INFORMATION SUPPLIED:
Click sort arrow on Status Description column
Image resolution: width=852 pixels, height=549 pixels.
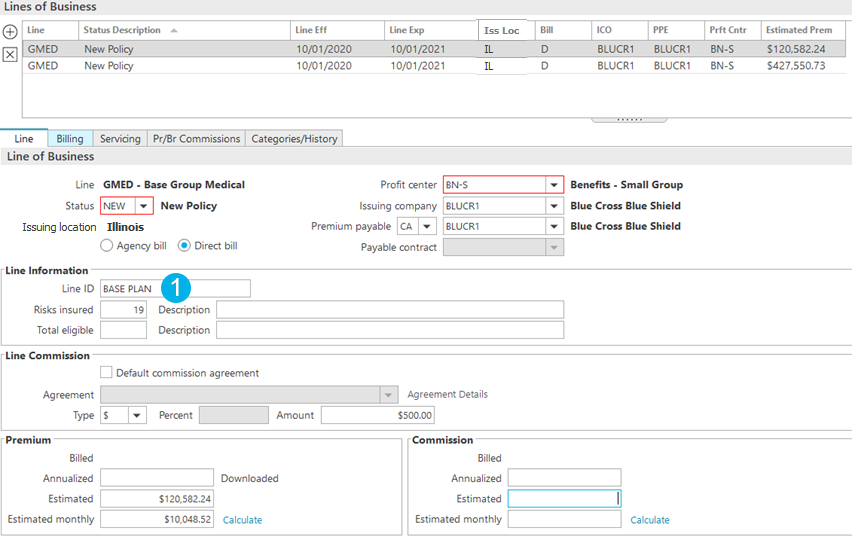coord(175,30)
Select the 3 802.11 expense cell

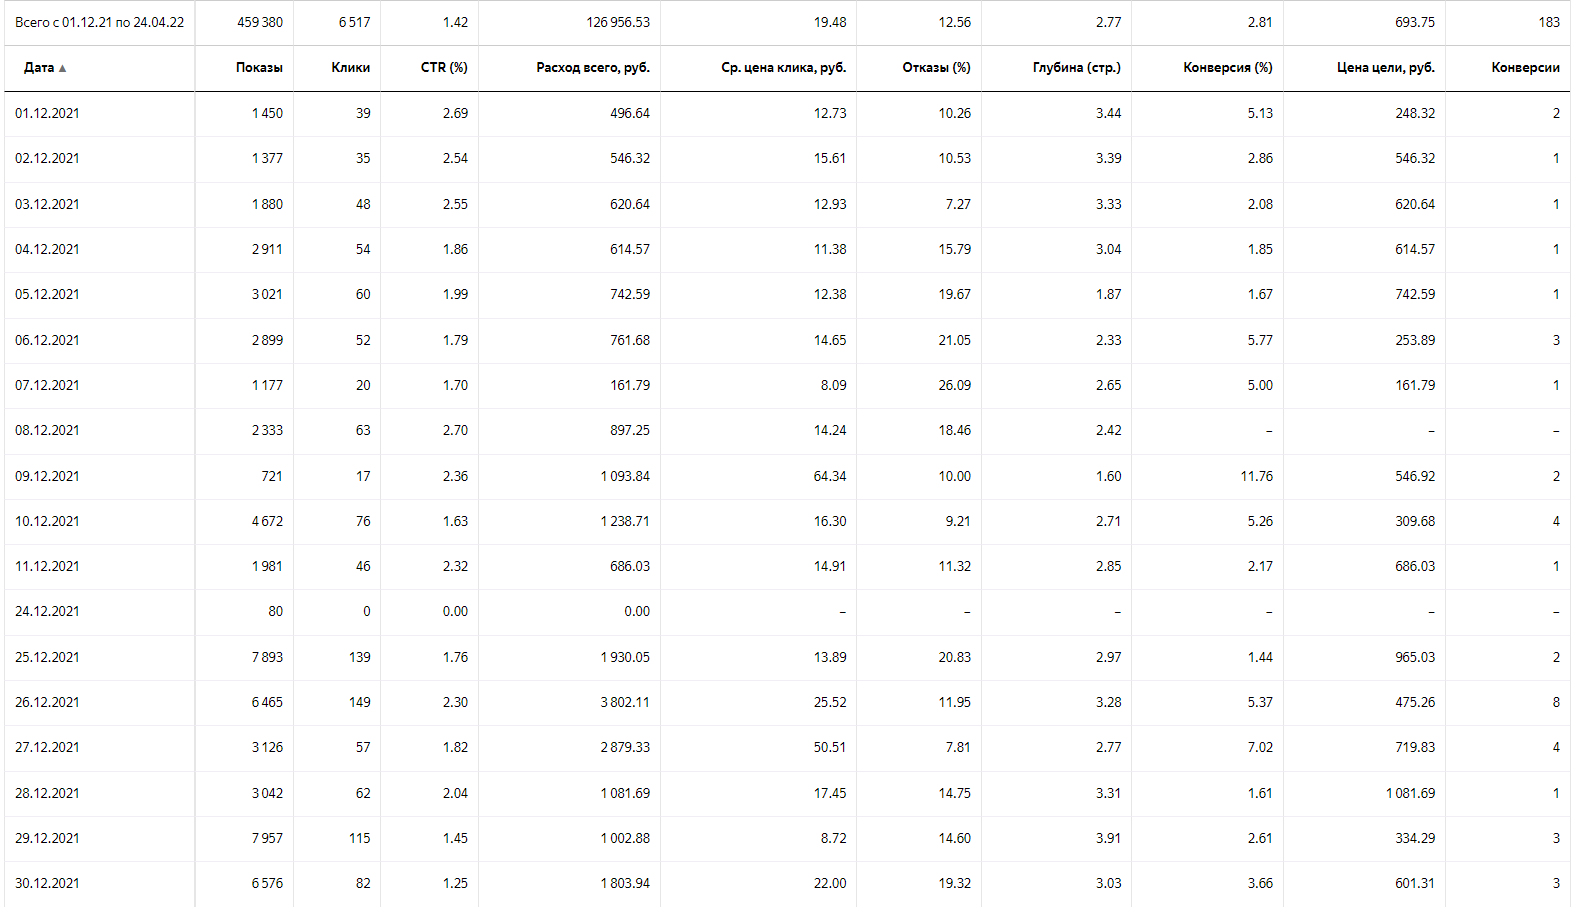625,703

...

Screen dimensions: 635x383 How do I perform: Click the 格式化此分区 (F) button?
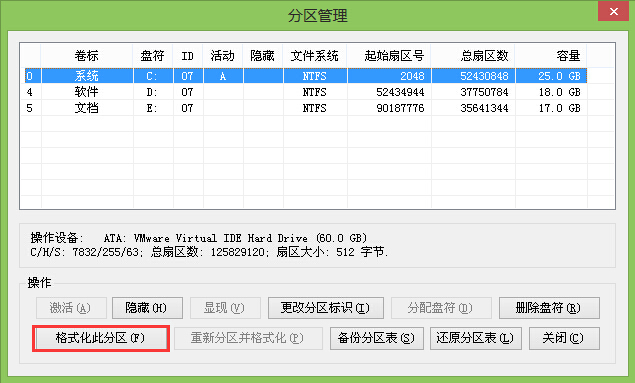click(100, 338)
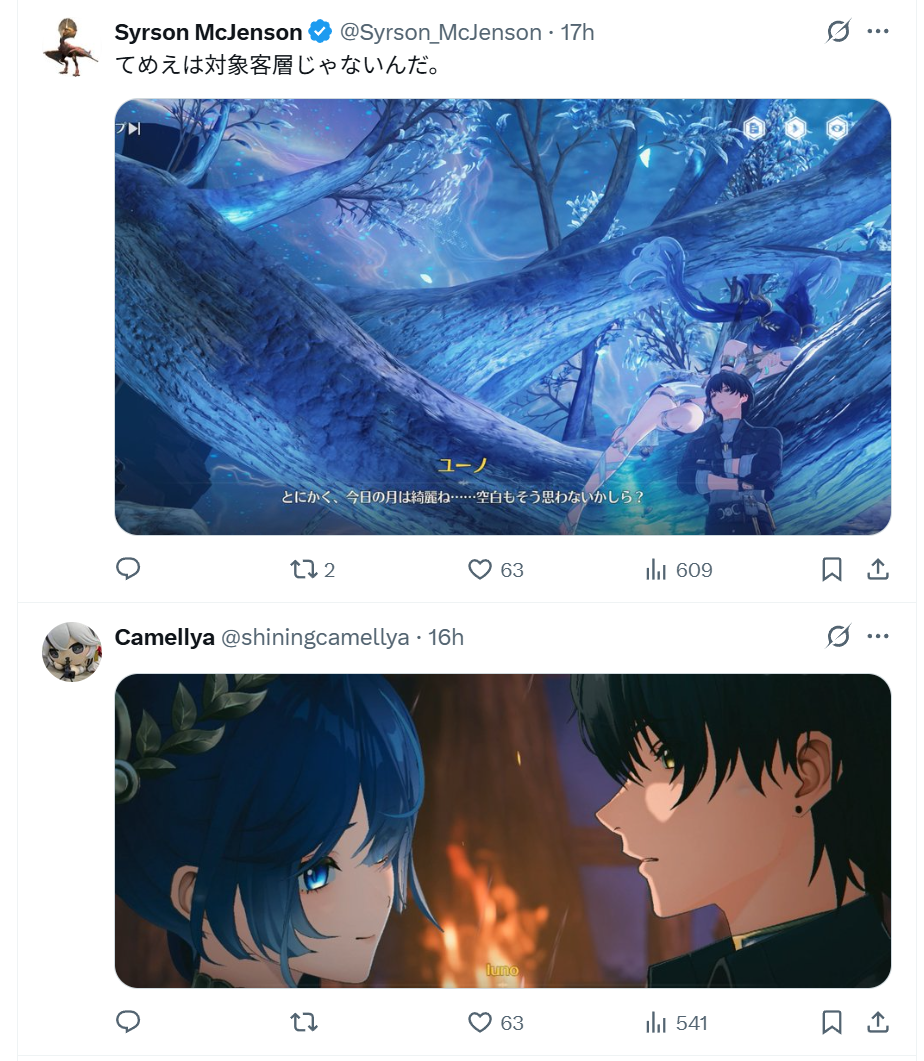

==

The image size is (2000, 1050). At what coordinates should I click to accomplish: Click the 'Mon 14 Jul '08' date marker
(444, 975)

YOUR GOAL: Put the data lines starting at the line containing "Screen dimensions: 635x383" and ending at the line containing "click(100, 338)", both included, into a JSON list of strings with one string per line. Skip blank lines and leave the pictures out.

OUTPUT BELOW:
[
  "Screen dimensions: 635x383 How do I perform: Click the 格式化此分区 (F) button?",
  "click(100, 338)"
]